● **Passage for review**

Remove All Duplicates In A Large Text File

Remove All Duplicates In A Large Text File - c#

I am really stumped at this problem and as a result I have stopped working for a while. I work with really large pieces of data. I get approx 200gb of .txt data every week. The data can range up to 500 million lines. A lot of these are duplicate. I would guess only 20gb is unique. I have had several custom programs made including hash remove duplicates, external remove duplicates but none seem to work. The latest one was using a temp database but took several days to remove the data.
The problem with all the programs is that they crash after a certain point and after spending a large amount of money on these programs I thought I would come online and see if anyone can help. I understand this has been answered on here before and I have spent the last 3 hours reading about 50 threads on here but none seem to have the same problem as me i.e huge datasets.
Can anyone recommend anything for me? It needs to be super accurate and fast. Preferably not memory based as I only have 32gb of ram to work with.

The standard way to remove duplicates is to sort the file and then do a sequential pass to remove duplicates. Sorting 500 million lines isn't trivial, but it's certainly doable. A few years ago I had a daily process that would sort 50 to 100 gigabytes on a 16 gb machine.
By the way, you might be able to do this with an off-the-shelf program. Certainly the GNU sort utility can sort a file larger than memory. I've never tried it on a 500 GB file, but you might give it a shot. You can download it along with the rest of the GNU Core Utilities. That utility has a --unique option, so you should be able to just sort --unique input-file > output-file. It uses a technique similar to the one I describe below. I'd suggest trying it on a 100 megabyte file first, then slowly working up to larger files.
With GNU sort and the technique I describe below, it will perform a lot better if the input and temporary directories are on separate physical disks. Put the output either on a third physical disk, or on the same physical disk as the input. You want to reduce I/O contention as much as possible.

● **Information supplied**
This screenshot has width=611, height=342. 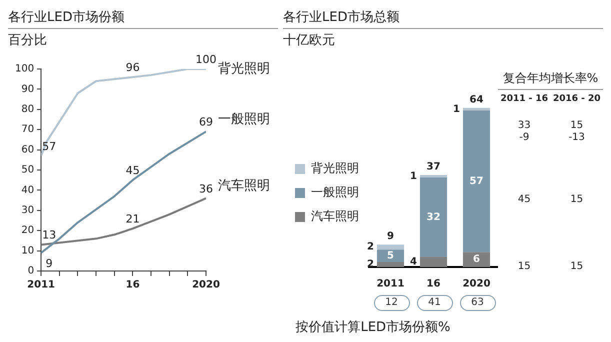 I want to click on series-label: 背光照明, so click(x=244, y=68).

● **Using the information**
1. Which custom programs does the poster in the thread on removing duplicates from a large text file say they had made?
2. Can you update the thread on removing duplicates from a large text file by giving it again, starting at "The standard way" and ending at "16 gb machine.", with "sequential pass" replaced by "single linear pass"?
3. Could you go on with the thread on removing duplicates from a large text file from where it stops?

● **Task-by-task results**
1.
- Hash remove duplicates
- External remove duplicates
- One using a temp database

2.
The standard way to remove duplicates is to sort the file and then do a single linear pass to remove duplicates. Sorting 500 million lines isn't trivial, but it's certainly doable. A few years ago I had a daily process that would sort 50 to 100 gigabytes on a 16 gb machine.

3.
There might also be a commercial (i.e. pay) program that will do the sorting. Developing a program that will sort a huge text file efficiently is a non-trivial task. If you can buy something for a few hundreds of dollars, you're probably money ahead if your time is worth anything.
If you can't use a ready made program, then . . .
If your text is in multiple smaller files, the problem is easier to solve. You start by sorting each file, removing duplicates from those files, and writing the sorted temporary files that have the duplicates removed. Then run a simple n-way merge to merge the files into a single output file that has the duplicates removed.
If you have a single file, you start by reading as many lines as you can into memory, sorting those, removing duplicates, and writing a temporary file. You keep doing that for the entire large file. When you're done, you have some number of sorted temporary files that you can then merge.
In pseudocode, it looks something like this:
fileNumber = 0
while not end-of-input
load as many lines as you can into a list
sort the list
filename = "file"+fileNumber
write sorted list to filename, optionally removing duplicates
fileNumber = fileNumber + 1
You don't really have to remove the duplicates from the temporary files, but if your unique data is really only 10% of the total, you'll save a huge amount of time by not outputting duplicates to the temporary files.
Once all of your temporary files are written, you need to merge them. From your description, I figure each chunk that you read from the file will contain somewhere around 20 million lines. So you'll have maybe 25 temporary files to work with.
You now need to do a k-way merge. That's done by creating a priority queue. You open each file, read the first line from each file and put it into the queue along with a reference to the file that it came from. Then, you take the smallest item from the queue and write it to the output file. To remove duplicates, you keep track of the previous line that you output, and you don't output the new line if it's identical to the previous one.
Once you've output the line, you read the next line from the file that the one you just output came from, and add that line to the priority queue. You continue this way until you've emptied all of the files.
I published a series of articles some time back about sorting a very large text file. It uses the technique I described above. The only thing it doesn't do is remove duplicates, but that's a simple modification to the methods that output the temporary files and the final output method. Even without optimizations, the program performs quite well. It won't set any speed records, but it should be able to sort and remove duplicates from 500 million lines in less than 12 hours. Probably much less, considering that the second pass is only working with a small percentage of the total data (because you removed duplicates from the temporary files).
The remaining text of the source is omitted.